Une enveloppe plus large.
Pas question non plus pour Gilles Bonnefond que la nouvelle rémunération s’effectue à enveloppe constante. « On serait la seule profession à devoir faire plus en étant rémunéré moins ! » s’indigne-t-il.
« Nous sommes tous d’accord sur le fait que nous ne pouvons pas travailler à enveloppe constante », renchérit Frédéric Laurent, président de l’Union nationale des pharmacies de France (UNPF). De toute façon, affirme-t-il, « le réseau n’est pas prêt à basculer dans la rémunération uniquement à l’honoraire. Il faudrait adapter les locaux, aménager des espaces de confidentialité et changer le mode de travail en formalisant et en protocolisant les actes », détaille Frédéric Laurent. Cela risquerait aussi de créer de la distorsion entre les officines.

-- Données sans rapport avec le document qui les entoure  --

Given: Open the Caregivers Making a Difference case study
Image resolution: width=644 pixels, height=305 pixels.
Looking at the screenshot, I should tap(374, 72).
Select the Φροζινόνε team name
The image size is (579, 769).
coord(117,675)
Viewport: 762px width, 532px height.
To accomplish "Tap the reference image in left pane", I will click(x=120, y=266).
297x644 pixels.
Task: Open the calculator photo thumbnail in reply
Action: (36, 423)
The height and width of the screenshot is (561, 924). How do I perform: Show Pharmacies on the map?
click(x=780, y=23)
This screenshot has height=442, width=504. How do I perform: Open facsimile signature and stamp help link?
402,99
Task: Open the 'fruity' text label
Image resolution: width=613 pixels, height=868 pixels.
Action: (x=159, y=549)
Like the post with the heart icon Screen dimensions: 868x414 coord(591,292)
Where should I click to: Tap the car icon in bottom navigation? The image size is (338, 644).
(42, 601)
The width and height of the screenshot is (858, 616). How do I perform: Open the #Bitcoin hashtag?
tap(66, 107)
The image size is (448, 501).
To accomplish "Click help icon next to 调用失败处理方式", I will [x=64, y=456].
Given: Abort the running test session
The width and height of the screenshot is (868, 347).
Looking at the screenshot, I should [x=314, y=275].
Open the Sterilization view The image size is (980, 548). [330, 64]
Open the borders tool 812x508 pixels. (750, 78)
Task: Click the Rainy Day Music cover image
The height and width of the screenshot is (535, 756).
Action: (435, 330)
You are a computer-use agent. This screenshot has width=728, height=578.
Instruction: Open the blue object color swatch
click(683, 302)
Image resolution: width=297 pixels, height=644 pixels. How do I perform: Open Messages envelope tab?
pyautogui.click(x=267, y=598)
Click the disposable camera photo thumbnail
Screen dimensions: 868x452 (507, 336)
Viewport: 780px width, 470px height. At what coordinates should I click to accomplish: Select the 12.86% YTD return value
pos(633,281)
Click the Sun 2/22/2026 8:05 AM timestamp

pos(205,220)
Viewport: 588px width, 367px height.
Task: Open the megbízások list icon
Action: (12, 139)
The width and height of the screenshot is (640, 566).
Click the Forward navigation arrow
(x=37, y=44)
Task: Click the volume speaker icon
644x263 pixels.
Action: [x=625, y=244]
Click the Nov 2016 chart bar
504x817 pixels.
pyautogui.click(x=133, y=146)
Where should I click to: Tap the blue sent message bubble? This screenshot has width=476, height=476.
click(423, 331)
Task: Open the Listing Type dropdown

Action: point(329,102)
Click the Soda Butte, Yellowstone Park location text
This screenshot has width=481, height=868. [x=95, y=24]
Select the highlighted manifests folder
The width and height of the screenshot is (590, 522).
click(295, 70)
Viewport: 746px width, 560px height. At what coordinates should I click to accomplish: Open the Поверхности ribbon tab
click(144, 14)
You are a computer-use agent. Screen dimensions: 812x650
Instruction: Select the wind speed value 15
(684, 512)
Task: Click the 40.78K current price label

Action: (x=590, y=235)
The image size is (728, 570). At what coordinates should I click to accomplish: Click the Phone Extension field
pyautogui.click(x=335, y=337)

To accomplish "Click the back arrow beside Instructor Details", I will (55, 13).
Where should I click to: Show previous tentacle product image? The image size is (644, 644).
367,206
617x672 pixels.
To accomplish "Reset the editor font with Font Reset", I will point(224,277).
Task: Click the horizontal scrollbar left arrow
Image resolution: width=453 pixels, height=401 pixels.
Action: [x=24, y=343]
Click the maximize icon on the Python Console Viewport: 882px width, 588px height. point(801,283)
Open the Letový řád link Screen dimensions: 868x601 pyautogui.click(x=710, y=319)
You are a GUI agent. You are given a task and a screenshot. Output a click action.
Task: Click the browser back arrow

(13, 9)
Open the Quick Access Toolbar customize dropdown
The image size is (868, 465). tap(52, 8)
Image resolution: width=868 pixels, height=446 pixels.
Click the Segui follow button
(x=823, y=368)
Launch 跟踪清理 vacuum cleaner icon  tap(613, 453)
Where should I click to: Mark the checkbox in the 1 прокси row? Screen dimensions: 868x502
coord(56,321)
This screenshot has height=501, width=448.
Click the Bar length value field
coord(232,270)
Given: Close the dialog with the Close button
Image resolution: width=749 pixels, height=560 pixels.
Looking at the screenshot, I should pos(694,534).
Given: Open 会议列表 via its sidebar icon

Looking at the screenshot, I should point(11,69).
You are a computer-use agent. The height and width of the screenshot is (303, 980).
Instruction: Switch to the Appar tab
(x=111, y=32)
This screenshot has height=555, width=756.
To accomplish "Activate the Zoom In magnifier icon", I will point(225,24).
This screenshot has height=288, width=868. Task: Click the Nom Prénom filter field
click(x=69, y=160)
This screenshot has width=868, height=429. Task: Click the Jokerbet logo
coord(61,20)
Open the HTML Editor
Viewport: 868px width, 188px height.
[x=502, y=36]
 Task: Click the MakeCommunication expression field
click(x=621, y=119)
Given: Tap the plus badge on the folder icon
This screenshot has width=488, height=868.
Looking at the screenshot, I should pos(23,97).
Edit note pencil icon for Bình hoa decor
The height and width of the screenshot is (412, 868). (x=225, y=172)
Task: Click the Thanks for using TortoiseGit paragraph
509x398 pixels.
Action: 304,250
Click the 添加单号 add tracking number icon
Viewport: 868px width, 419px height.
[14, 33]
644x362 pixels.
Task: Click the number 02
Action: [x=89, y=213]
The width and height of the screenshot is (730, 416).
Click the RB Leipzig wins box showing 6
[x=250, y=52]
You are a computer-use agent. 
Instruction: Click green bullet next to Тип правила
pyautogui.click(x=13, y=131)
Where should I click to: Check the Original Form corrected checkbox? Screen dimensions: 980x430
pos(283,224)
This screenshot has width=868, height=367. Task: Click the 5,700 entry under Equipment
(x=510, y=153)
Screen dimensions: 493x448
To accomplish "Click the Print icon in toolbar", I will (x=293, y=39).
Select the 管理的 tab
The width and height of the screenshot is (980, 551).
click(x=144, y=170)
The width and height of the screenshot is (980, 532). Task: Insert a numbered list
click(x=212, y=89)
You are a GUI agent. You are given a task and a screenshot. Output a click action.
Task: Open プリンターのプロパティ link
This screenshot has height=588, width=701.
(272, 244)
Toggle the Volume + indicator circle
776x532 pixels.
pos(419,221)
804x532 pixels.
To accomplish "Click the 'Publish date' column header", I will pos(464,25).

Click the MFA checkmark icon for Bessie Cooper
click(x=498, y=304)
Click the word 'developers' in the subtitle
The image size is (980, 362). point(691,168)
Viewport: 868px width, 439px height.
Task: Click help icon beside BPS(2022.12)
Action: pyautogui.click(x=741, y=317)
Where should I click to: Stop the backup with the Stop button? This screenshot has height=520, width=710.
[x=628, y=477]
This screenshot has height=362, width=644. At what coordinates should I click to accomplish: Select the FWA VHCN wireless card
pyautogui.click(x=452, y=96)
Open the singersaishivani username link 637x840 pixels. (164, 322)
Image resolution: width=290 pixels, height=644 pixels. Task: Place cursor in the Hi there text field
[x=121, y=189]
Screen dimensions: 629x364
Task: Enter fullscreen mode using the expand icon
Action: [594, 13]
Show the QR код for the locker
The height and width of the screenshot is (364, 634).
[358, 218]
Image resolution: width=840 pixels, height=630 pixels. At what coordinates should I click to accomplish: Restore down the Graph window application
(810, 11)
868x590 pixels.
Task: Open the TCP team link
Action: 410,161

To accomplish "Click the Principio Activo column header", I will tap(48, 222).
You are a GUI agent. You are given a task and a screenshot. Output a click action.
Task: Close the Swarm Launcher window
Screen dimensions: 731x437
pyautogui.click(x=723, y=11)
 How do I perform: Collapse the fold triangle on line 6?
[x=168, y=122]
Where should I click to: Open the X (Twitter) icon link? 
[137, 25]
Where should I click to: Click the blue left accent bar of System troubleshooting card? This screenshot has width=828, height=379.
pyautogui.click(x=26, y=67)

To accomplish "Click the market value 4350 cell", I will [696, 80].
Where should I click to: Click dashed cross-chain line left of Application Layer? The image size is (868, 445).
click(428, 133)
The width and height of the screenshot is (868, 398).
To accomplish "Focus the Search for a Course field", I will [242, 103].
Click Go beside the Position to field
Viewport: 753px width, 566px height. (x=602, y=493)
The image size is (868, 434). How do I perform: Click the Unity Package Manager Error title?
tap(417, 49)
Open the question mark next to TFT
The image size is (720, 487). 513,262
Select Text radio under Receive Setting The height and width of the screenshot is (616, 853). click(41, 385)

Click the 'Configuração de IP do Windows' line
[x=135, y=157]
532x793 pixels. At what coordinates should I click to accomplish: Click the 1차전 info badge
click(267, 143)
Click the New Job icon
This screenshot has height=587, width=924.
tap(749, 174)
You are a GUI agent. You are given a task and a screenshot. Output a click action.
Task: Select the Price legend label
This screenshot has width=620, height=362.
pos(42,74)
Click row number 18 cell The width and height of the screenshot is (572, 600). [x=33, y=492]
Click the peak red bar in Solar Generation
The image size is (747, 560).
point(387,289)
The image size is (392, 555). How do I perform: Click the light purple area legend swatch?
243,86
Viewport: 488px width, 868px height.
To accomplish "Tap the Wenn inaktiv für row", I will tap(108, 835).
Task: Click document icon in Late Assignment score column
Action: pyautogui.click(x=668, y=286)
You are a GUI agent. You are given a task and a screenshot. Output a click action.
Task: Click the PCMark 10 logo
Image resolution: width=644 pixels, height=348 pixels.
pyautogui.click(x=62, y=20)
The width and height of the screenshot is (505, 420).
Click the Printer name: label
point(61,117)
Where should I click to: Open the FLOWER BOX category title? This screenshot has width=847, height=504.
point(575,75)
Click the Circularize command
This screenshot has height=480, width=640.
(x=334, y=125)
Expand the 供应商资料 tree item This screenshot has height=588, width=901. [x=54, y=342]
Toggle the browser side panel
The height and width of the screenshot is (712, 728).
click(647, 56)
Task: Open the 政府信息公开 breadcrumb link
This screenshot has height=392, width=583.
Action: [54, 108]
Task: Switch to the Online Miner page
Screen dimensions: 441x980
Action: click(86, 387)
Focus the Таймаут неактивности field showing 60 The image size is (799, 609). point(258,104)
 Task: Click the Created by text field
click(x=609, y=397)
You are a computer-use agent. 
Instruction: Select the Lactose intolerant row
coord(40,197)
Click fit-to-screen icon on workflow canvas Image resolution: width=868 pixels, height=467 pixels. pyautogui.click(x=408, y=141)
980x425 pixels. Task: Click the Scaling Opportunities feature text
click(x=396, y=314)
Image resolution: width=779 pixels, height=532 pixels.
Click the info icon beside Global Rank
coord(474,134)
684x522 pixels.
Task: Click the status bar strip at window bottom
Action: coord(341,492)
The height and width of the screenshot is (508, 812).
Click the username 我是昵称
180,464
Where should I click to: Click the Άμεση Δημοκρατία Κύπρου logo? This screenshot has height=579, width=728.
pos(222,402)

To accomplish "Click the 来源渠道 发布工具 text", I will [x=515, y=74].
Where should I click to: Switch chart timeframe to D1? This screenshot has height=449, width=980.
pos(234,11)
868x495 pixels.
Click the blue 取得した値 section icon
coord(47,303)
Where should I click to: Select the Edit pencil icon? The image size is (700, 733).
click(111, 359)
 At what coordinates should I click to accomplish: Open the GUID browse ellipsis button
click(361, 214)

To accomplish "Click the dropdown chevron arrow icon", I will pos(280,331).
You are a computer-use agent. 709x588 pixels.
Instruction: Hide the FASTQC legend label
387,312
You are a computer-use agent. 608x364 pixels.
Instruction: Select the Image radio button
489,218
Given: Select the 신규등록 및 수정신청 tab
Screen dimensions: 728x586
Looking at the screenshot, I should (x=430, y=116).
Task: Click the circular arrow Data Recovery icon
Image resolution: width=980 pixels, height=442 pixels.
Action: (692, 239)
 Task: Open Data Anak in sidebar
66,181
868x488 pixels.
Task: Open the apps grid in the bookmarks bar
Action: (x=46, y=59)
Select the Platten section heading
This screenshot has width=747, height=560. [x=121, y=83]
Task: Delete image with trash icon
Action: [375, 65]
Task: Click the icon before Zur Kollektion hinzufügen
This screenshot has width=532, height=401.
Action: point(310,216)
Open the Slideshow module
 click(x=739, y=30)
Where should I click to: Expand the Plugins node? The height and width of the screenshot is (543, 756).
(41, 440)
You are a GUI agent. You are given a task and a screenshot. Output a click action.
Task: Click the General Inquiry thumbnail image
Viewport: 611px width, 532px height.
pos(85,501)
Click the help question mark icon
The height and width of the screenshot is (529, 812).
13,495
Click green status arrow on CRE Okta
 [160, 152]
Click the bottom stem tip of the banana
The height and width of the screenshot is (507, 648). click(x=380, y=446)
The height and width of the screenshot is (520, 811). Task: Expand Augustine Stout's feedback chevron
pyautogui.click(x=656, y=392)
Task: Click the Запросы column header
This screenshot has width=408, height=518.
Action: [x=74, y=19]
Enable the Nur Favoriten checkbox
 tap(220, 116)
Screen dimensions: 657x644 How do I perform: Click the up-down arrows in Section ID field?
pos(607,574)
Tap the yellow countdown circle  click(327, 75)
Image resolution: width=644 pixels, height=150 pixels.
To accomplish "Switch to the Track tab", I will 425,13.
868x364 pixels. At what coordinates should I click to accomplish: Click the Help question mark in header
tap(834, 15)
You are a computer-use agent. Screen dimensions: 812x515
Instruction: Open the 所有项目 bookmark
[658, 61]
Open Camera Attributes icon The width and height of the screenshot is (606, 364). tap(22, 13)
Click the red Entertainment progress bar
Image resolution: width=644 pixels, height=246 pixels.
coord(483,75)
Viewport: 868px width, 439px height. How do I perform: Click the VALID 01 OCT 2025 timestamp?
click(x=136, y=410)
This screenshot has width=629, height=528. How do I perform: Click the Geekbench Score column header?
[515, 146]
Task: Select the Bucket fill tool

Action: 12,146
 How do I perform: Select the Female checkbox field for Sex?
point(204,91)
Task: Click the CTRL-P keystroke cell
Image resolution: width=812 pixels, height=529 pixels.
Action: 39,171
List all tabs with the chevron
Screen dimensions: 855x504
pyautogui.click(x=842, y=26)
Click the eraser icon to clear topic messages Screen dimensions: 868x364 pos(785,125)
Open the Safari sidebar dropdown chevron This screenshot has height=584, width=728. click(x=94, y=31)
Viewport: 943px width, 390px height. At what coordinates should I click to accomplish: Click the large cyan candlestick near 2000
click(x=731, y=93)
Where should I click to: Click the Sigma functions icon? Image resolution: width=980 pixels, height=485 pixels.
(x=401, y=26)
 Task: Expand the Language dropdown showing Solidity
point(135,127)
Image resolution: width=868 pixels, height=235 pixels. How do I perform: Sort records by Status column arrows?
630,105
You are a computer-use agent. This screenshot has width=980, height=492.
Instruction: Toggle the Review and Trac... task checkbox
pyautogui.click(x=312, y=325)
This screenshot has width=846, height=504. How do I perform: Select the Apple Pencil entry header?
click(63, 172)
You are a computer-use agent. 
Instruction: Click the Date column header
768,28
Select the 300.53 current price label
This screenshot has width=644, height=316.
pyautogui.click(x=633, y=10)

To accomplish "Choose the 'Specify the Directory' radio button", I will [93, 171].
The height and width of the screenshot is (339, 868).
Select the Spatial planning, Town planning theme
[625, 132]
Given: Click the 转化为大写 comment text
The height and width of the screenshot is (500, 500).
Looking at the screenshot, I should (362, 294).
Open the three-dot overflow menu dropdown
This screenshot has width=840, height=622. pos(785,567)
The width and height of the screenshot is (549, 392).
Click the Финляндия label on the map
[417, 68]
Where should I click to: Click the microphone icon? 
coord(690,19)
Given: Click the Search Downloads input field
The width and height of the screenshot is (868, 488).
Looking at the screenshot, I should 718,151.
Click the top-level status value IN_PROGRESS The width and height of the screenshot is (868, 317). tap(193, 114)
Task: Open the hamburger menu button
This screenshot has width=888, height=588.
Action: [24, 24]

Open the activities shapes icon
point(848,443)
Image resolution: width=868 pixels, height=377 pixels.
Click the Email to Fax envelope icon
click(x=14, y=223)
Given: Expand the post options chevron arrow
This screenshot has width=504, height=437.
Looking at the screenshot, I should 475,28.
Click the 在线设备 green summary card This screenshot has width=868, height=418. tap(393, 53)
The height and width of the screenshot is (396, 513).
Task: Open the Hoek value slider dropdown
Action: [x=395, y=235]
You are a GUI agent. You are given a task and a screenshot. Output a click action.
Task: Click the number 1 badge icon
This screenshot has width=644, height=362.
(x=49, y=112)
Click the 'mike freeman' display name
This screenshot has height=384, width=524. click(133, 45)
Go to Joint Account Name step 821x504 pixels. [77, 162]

Pour le président de l’UNPF, la priorité est donc aujourd’hui de redonner « davantage de linéarité à la marge », avant d’envisager une quelconque modification de la rémunération.
Les cartons rouges.
Avant même le début des discussions avec le gouvernement, certaines préconisations du rapport sont d’emblée rejetées. La FSPF, qui déclare pourtant « adhérer à l’essentiel du texte », surtout en ce qui concerne les orientations professionnelles prônées par l’IGAS en matière de prévention, de dépistage ou d’accompagnement des patients, adresse ainsi trois cartons rouges aux inspecteurs. L’ouverture du capital à des non-pharmaciens, la vente de médicaments sur Internet, et l’exigence d’un chiffre d’affaires (CA) minimal pour les officines, fixé à 1,5 million d’euros, sont qualifiées « d’inacceptables » par Philippe Gaertner. Globalement déçu par les recommandations de l’IGAS, Gilles Bonnefond se montre également hostile à l’égard de ces trois propositions. « L’ensemble de la profession est opposé à l’ouverture de capital et il n’est pas question d’en discuter », lance le président de l’USPO. La vente sur Internet ? Elle ne rend pas service au patient et risque de déstabiliser le réseau, estime-t-il. Avis partagé par Frédéric Laurent, qui juge inenvisageable d’ouvrir le capital à des non-pharmaciens ou de permettre la multipropriété de pharmacies, sans limitation de nombre. Il lui paraît tout aussi inopportun d’autoriser le commerce de spécialités sur la Toile. Le président de l’UNPF s’inquiète lui aussi de la recommandation de l’IGAS pour une « taille critique » que devraient atteindre les officines pour pouvoir mettre en place de nouveaux services. « L’IGAS leur préconise de se regrouper pour atteindre cette taille critique, pointe Frédéric Laurent. Or 52 % des pharmacies ont un CA inférieur à 1,5 million d’euros ! » Une proposition qui risquerait de chambouler profondément le maillage.
On le voit, les syndicats ont déjà une idée bien tranchée de ce qu’ils sont prêts à accepter, ou pas. Les négociations peuvent commencer.